A test case is a set of conditions or variables under which a tester will determine whether a system under test satisfies requirements. Without an expected result, you just have a set of steps with no verdict.
| Test ID | TC-001 |
| Preconditions | User is on the Registration page. |
| Test Steps | 1. Enter valid email. 2. Leave "Password" field empty. 3. Click "Submit". |
| Expected Result | Error message "Password is required" is shown; User is not registered. |
| Actual Result | [To be filled in during execution] |
The "Happy Path" Trap
Junior testers often fall into the trap of only testing the Happy Path — the sequence of actions where everything goes right.
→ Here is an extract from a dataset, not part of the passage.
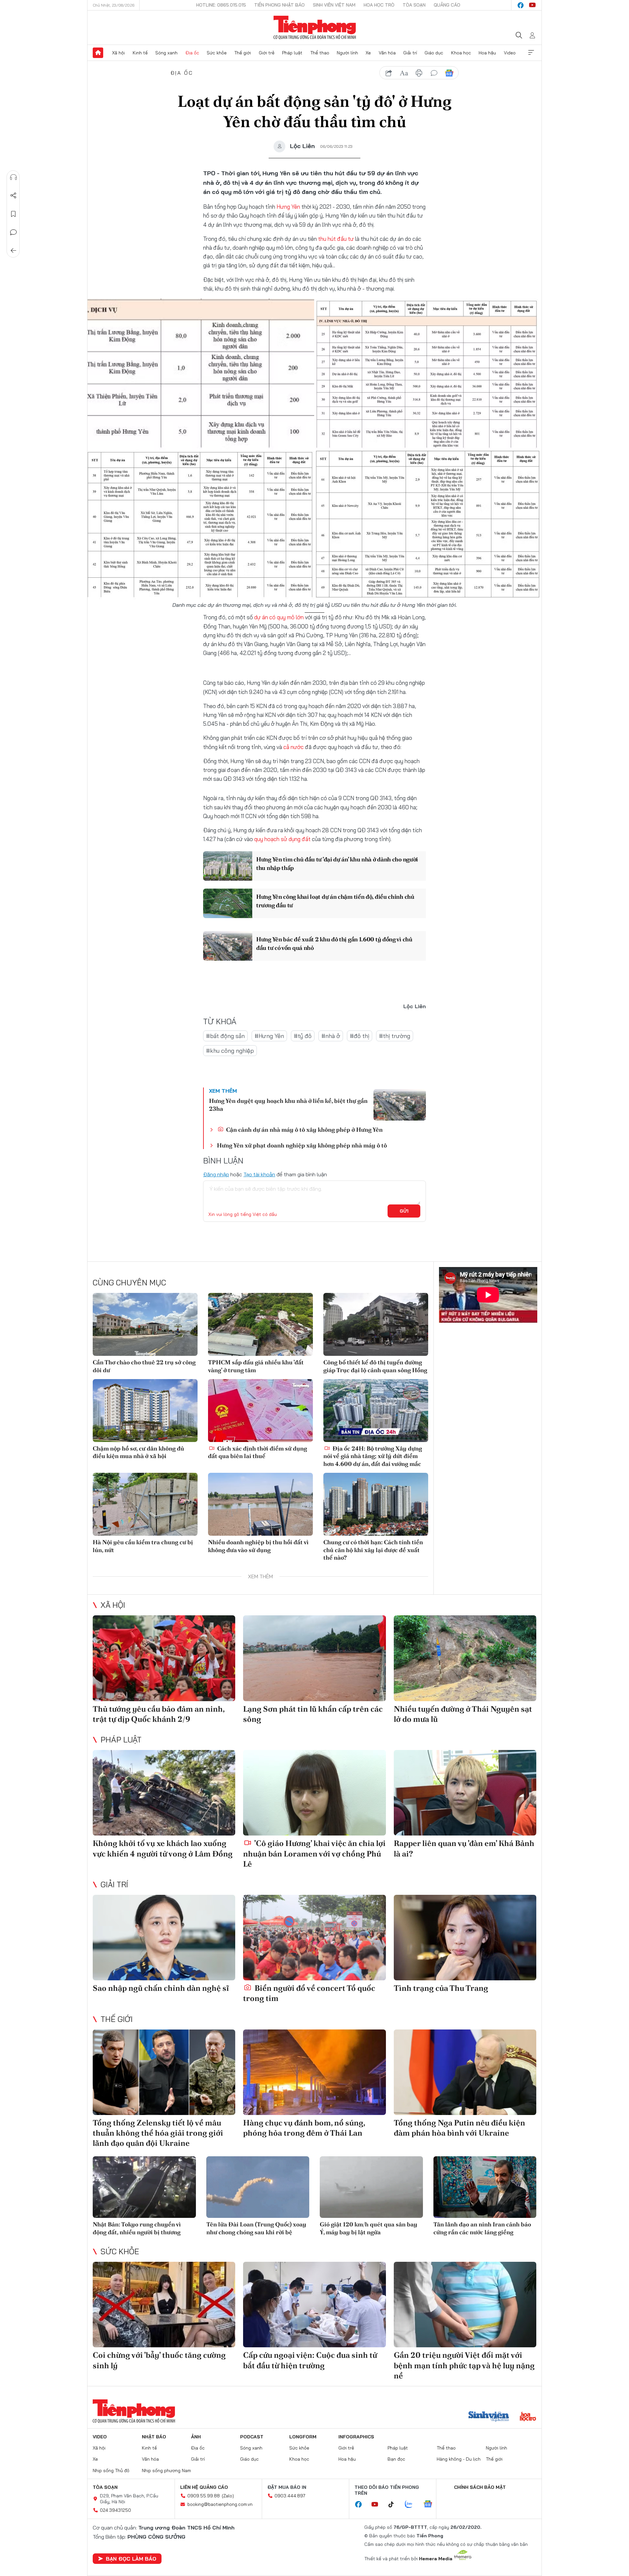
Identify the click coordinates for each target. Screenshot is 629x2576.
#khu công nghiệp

Professional testing spends 80% of its time on the Edge Cases.
"A user walks into a bar. Orders a beer. Orders 0 beers. Orders 999999999 beers. Orders a lizard. Orders -1 beers. Orders a sfdeljkghs."
Techniques you'll use:
In the next section, you'll learn Equivalence Partitioning and Boundary Value Analysis. These are the two most powerful tools in a Junior tester's kit for finding logic bugs without testing every single possible input.
Here's a taste of both before you hit the techniques page:
Equivalence Partitioning — age field example (18–65):
| Partition | Example value | Expected |
|---|---|---|
| Below minimum (under 18) | 10 | Rejected |
| Valid range (18–65) | 40 | Accepted |
| Above maximum (over 65) | 70 | Rejected |
Boundary Value Analysis — the exact edges of that same range:
| Test value | At boundary? | Expected |
|---|---|---|
| 17 | Just below min | Rejected |
| 18 | Minimum | Accepted |
| 65 | Maximum | Accepted |
| 66 | Just above max | Rejected |
The next 10 practice pages are all forms — login, registration, checkout, search, date picker, file upload, profile, password reset, quantity inputs, and a multi-step wizard. Every bug type you'll face in this level comes from form validation.
Modern QE: The AI Advantage
In 2026, Junior Testers don't just write test cases manually. They use AI Co-pilots to:
- Generate Test Data: Create 1,000 unique valid/invalid emails in seconds.
- Expand Test Ideas: Ask AI "What are the edge cases for a New Zealand date picker?"
- Explain Code: Paste a snippet of form logic and ask AI to find the boundary error.
Note: You still need to understand the logic (EP/BVA) to know if the AI's suggestions are actually correct!